Blame the popularity of the pouf on the combination of "Jersey Shore" emulation and an '80s fashion resurgence.

And we cannot forget the Bumpit, an oblong hair accessory advertised on late-night TV that's helping scores of limp-tressed women achieve a millennial bouffant do.

The height of hair has its roots in the 1960s, and some might argue that it got its stylish start in Philadelphia on "American Bandstand," when celebrities Connie Stevens, Connie Francis and even Diana Ross and the Supremes teased their hair like a rat's nest and into a beehive.

In the 1960s, Jackie Kennedy adopted the look, but salons called it a bouffant style, and the tease terminology was upgraded to a "backcomb." In the late 1980s and early 1990s, the look was reborn, but the hair was pulled into a tight French twist. Think the members of R&B group En Vogue, in their '90s days.

The modern-day bump was ushered into style about two years ago thanks to celebrities known for fashion irreverence such as Rihanna, who shaved her hair on the sides to create amazing volume at her crown — resembling a pompadour — and even Lady Gaga. Instead of a tight orderly look, it's a looser, half-up half-down style.

But high hair isn't reserved for rock stars. Politicians like it, too: Tea party darling Sarah Palin sports a bump.

In February, the fall fashion runways were awash with big-haired models from designers such as Oscar de la Renta. In this month's fashion magazines, Derek Lam's spring collection featured a blond bouffanted model.

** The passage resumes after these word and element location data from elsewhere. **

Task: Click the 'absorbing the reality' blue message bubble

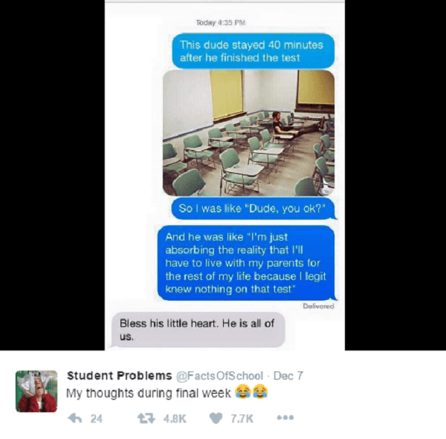Action: click(x=246, y=263)
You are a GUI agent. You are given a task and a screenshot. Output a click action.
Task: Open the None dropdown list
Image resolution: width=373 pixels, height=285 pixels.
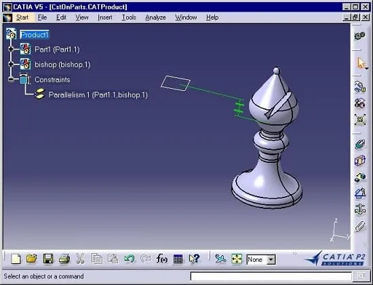pyautogui.click(x=271, y=259)
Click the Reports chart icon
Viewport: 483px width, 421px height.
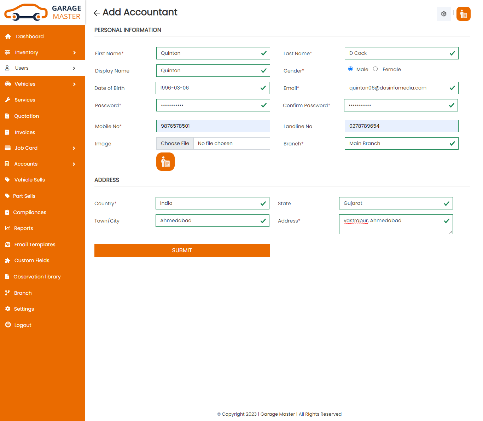tap(8, 228)
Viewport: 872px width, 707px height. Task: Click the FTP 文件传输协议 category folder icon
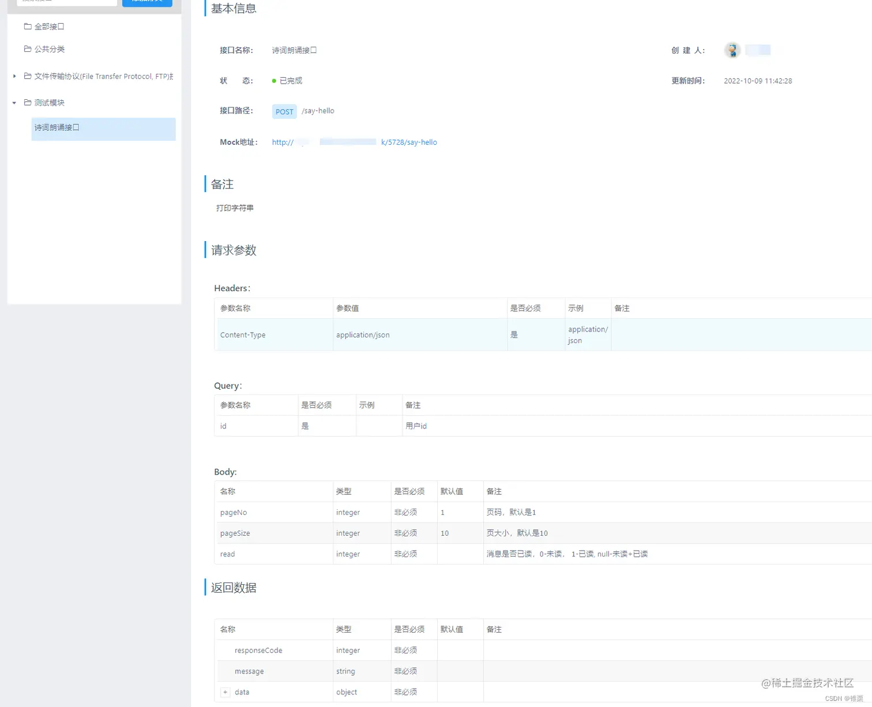tap(28, 76)
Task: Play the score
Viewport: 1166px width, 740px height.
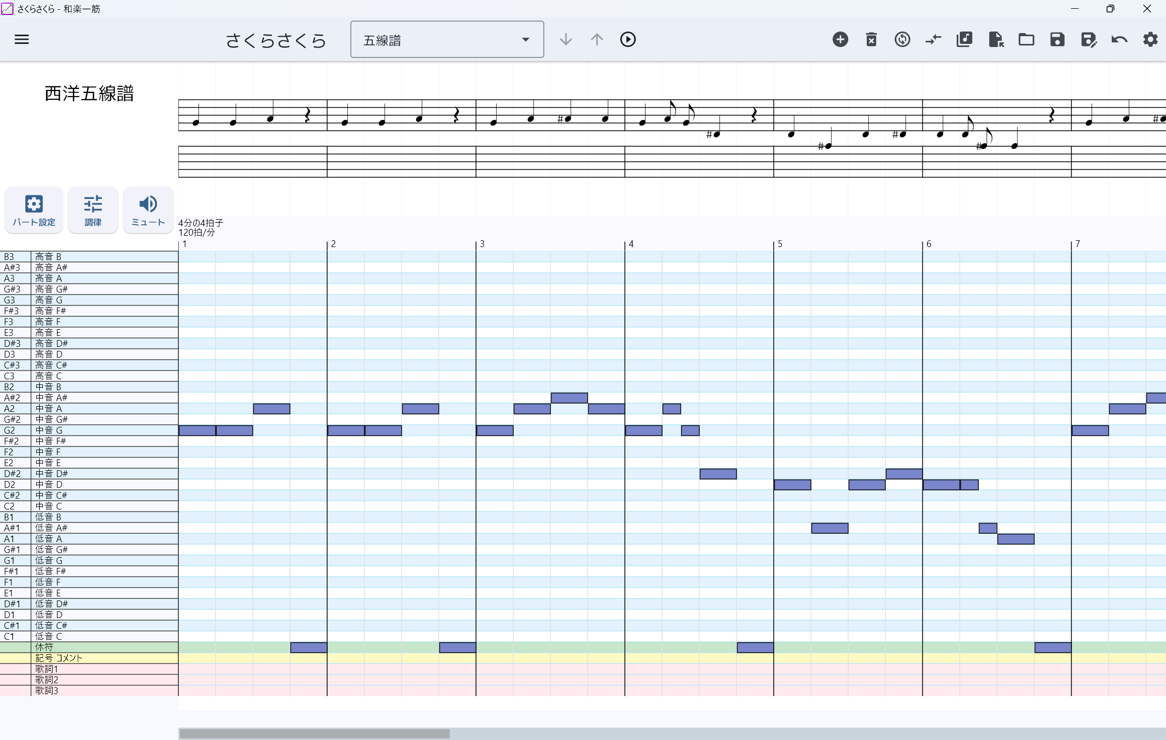Action: coord(628,39)
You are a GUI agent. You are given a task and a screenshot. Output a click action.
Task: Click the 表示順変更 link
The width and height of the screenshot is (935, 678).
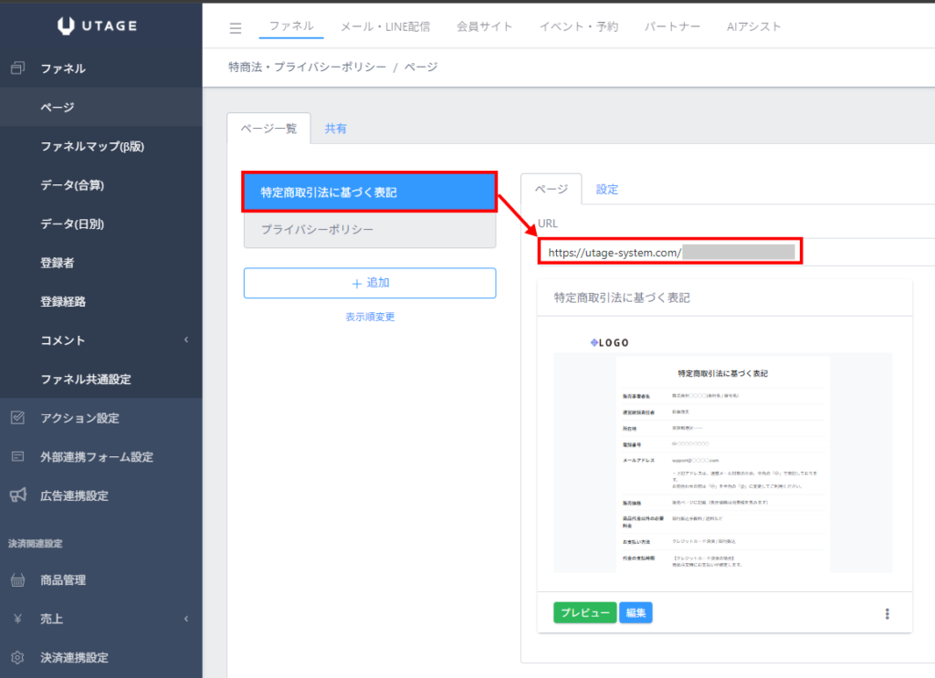[369, 317]
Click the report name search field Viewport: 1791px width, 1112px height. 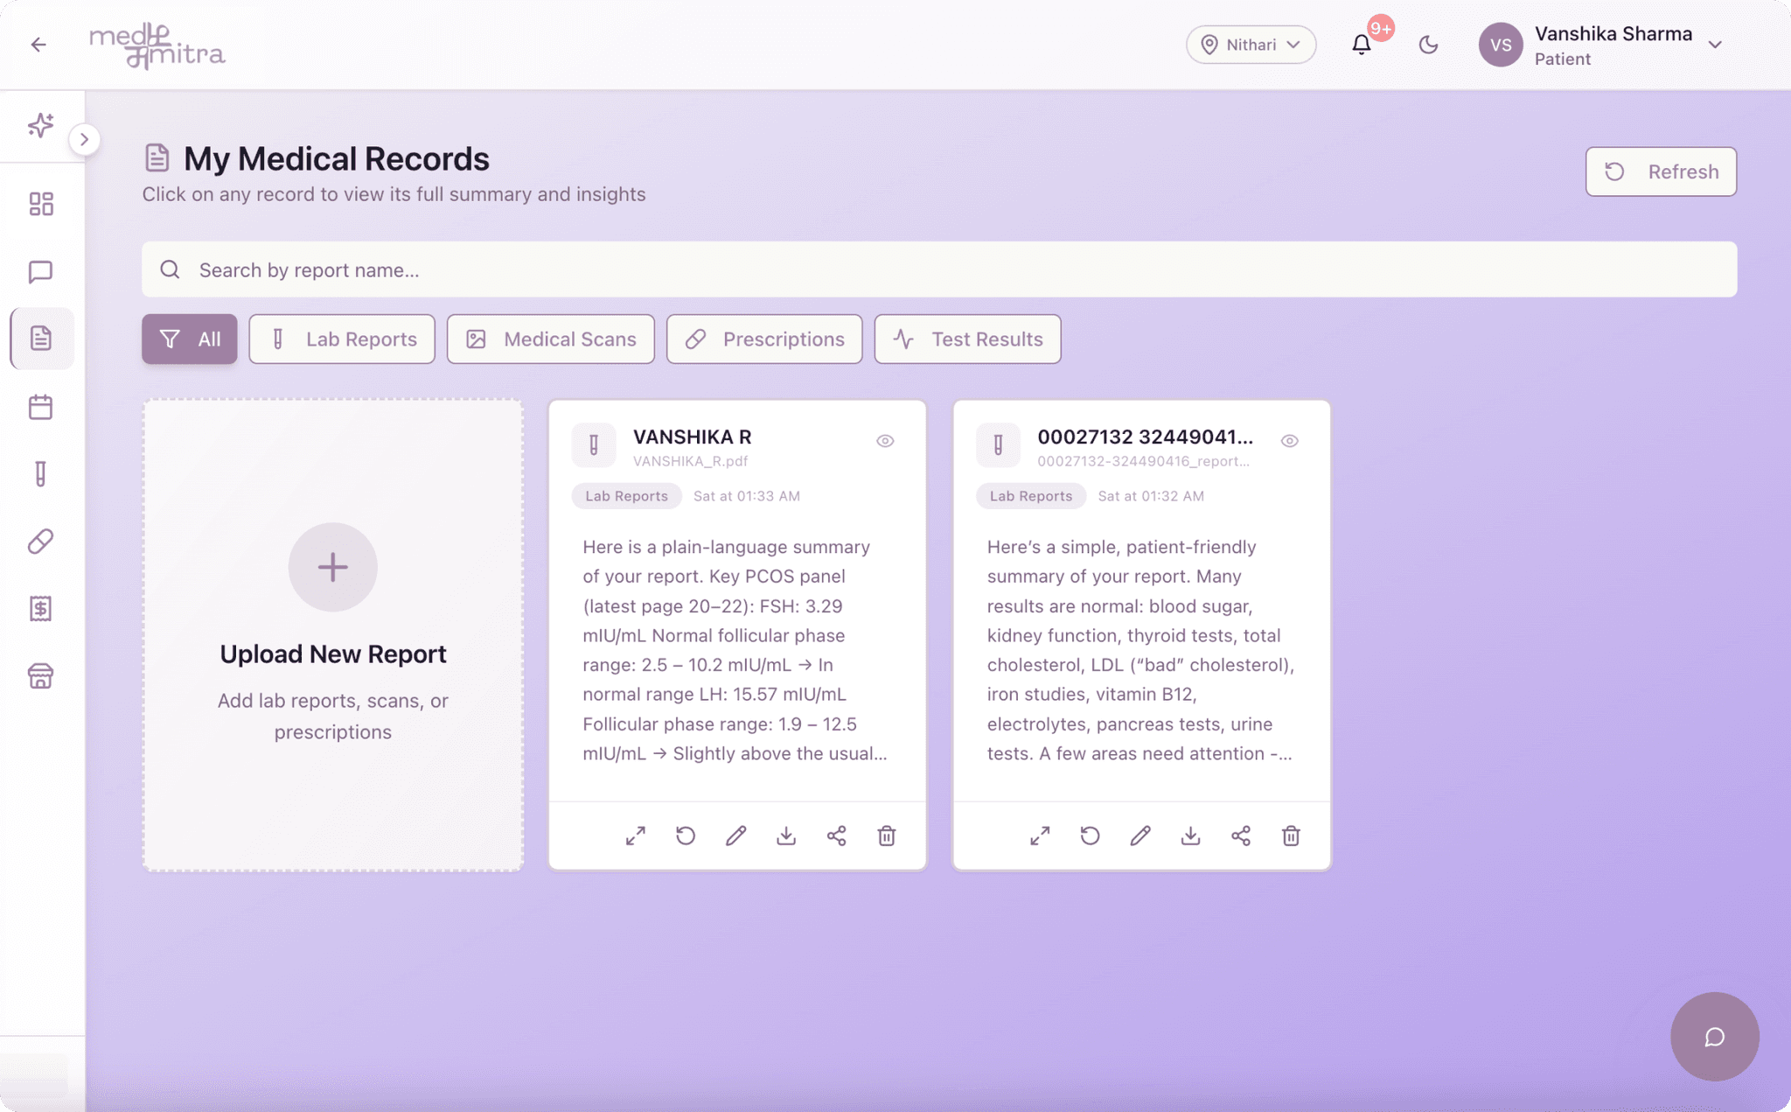938,269
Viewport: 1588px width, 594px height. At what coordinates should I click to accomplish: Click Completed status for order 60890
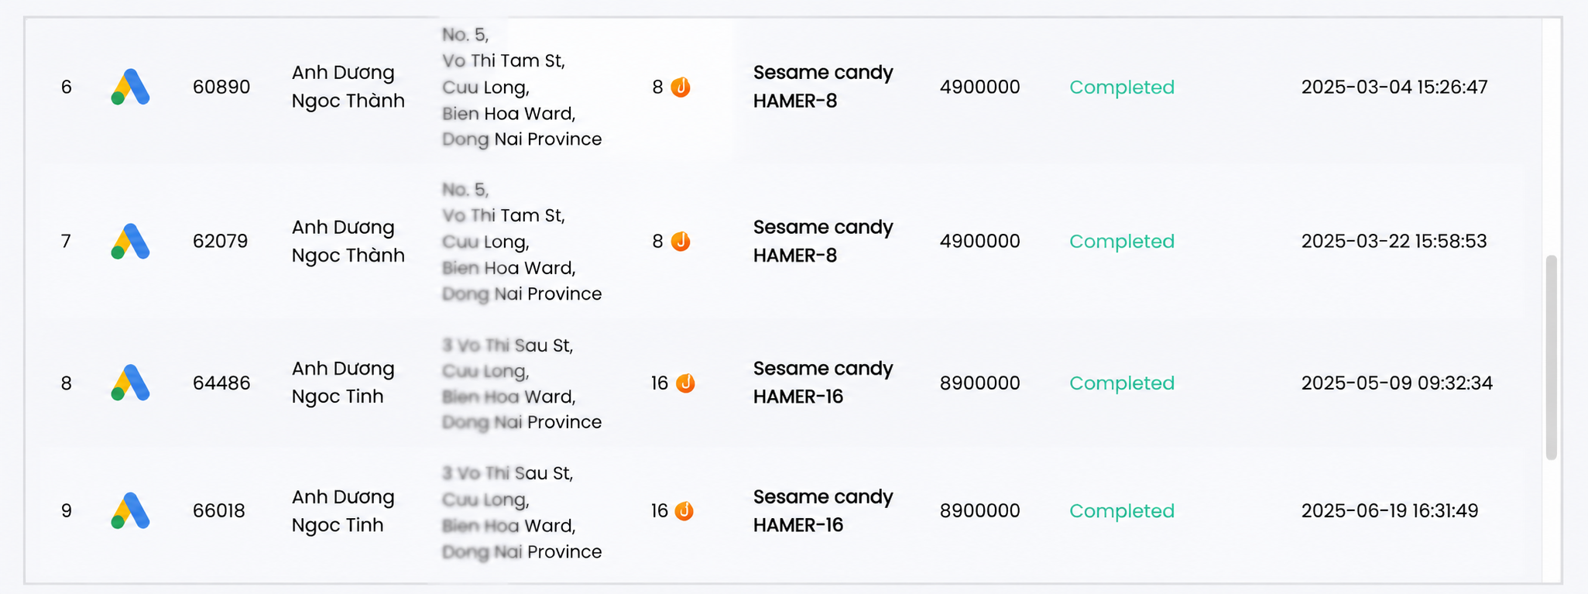pyautogui.click(x=1122, y=87)
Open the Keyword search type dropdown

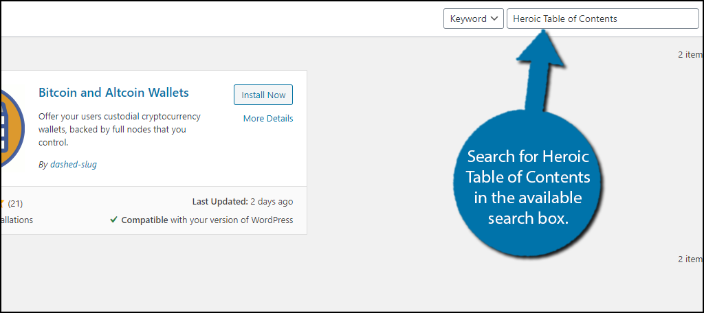coord(473,19)
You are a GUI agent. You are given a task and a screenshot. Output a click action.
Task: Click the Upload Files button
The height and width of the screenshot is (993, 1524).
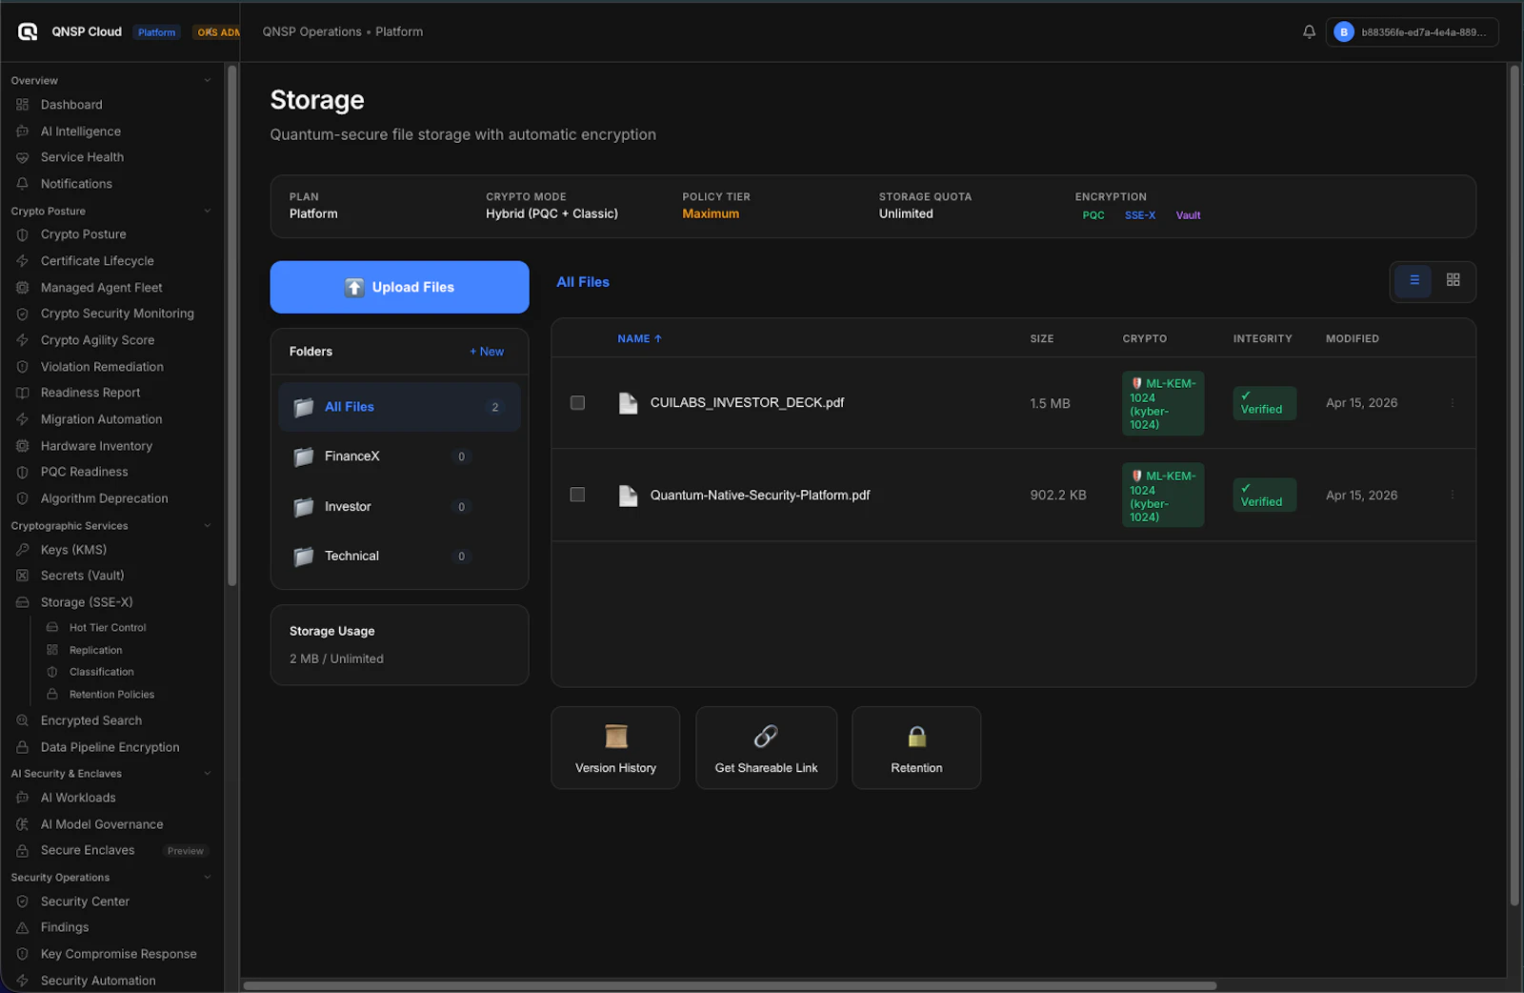399,287
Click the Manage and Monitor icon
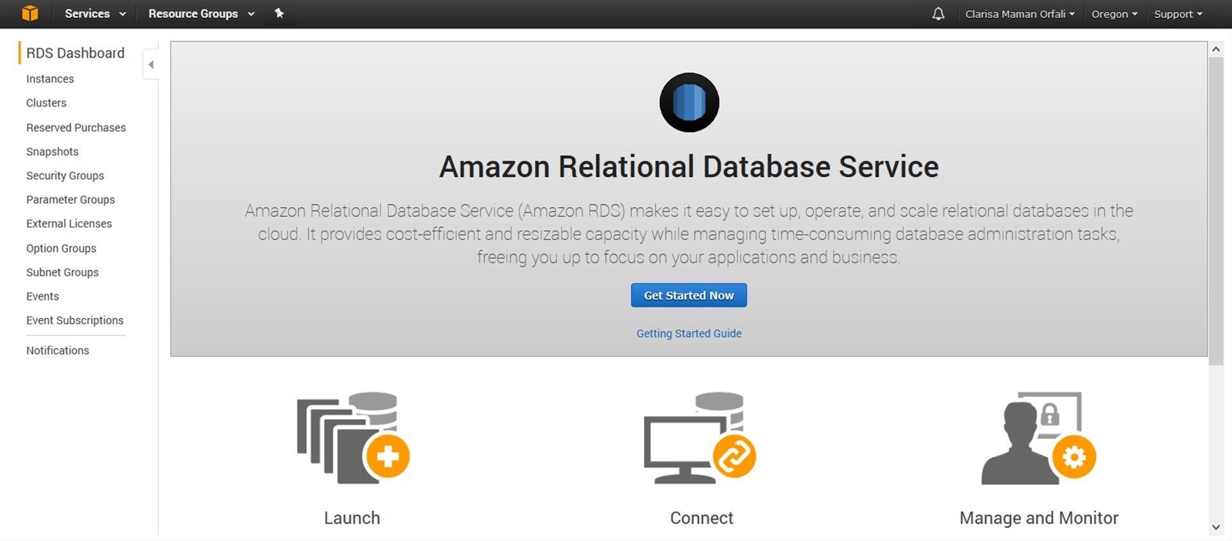 1039,438
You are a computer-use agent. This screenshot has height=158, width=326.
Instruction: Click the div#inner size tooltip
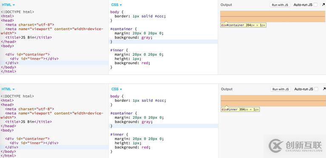pyautogui.click(x=240, y=109)
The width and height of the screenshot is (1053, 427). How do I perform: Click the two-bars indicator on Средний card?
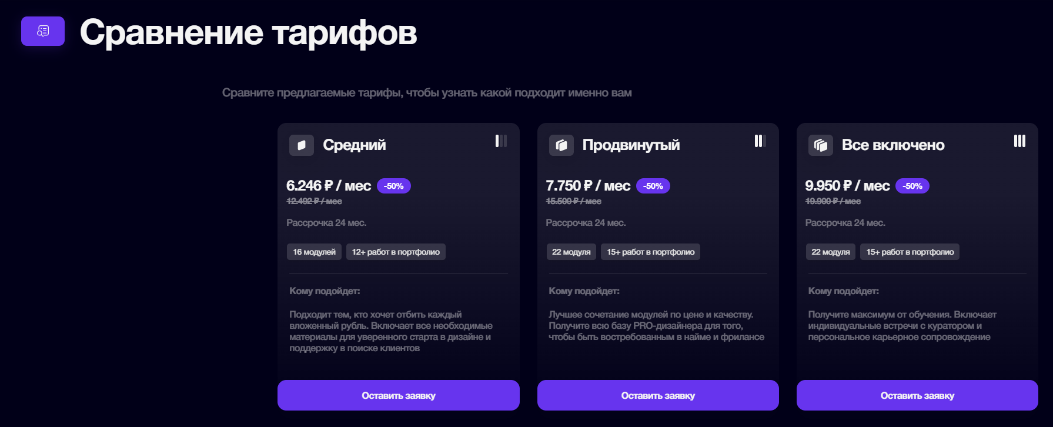[x=500, y=141]
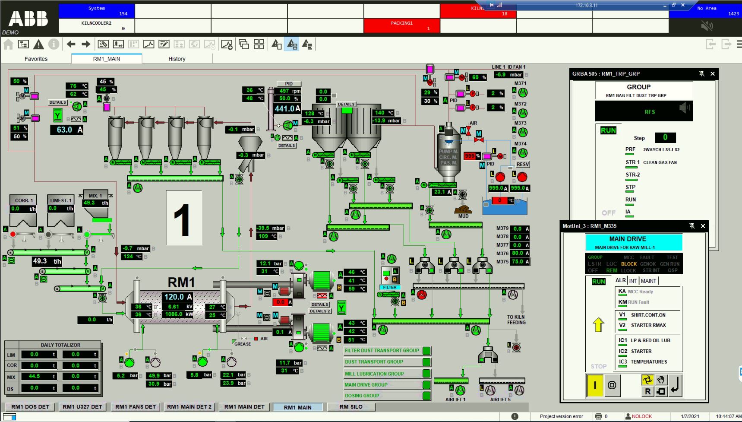Click the hand manual mode icon
The image size is (742, 422).
pos(661,380)
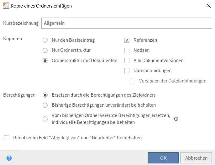This screenshot has width=215, height=165.
Task: Enable the Notizen checkbox
Action: point(127,50)
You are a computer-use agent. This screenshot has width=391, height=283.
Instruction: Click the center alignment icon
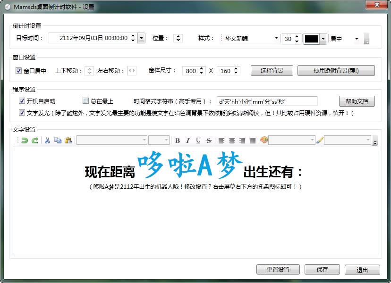point(231,140)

And now, instead of teasing, the popularity of extensions allows all women to bring their hair with them to stylists who can deliver looks that soar to the highest heights.

But at least one stylist, Kevin Gatto of Verde Salon in Collingswood, N.J., is shaking his slightly gelled hair. Gatto understands why people like the statuesque profile that results from the sheer volume, but the Snooki look is just "too extreme," he says.

"I'm planning on doing modified versions of it," said Gatto, who is no fan of the Bumpit. "I plan on making it more sophisticated and softer. I want it to be, well, more red carpet and less Boardwalk."

We wonder what Snooki would say about that.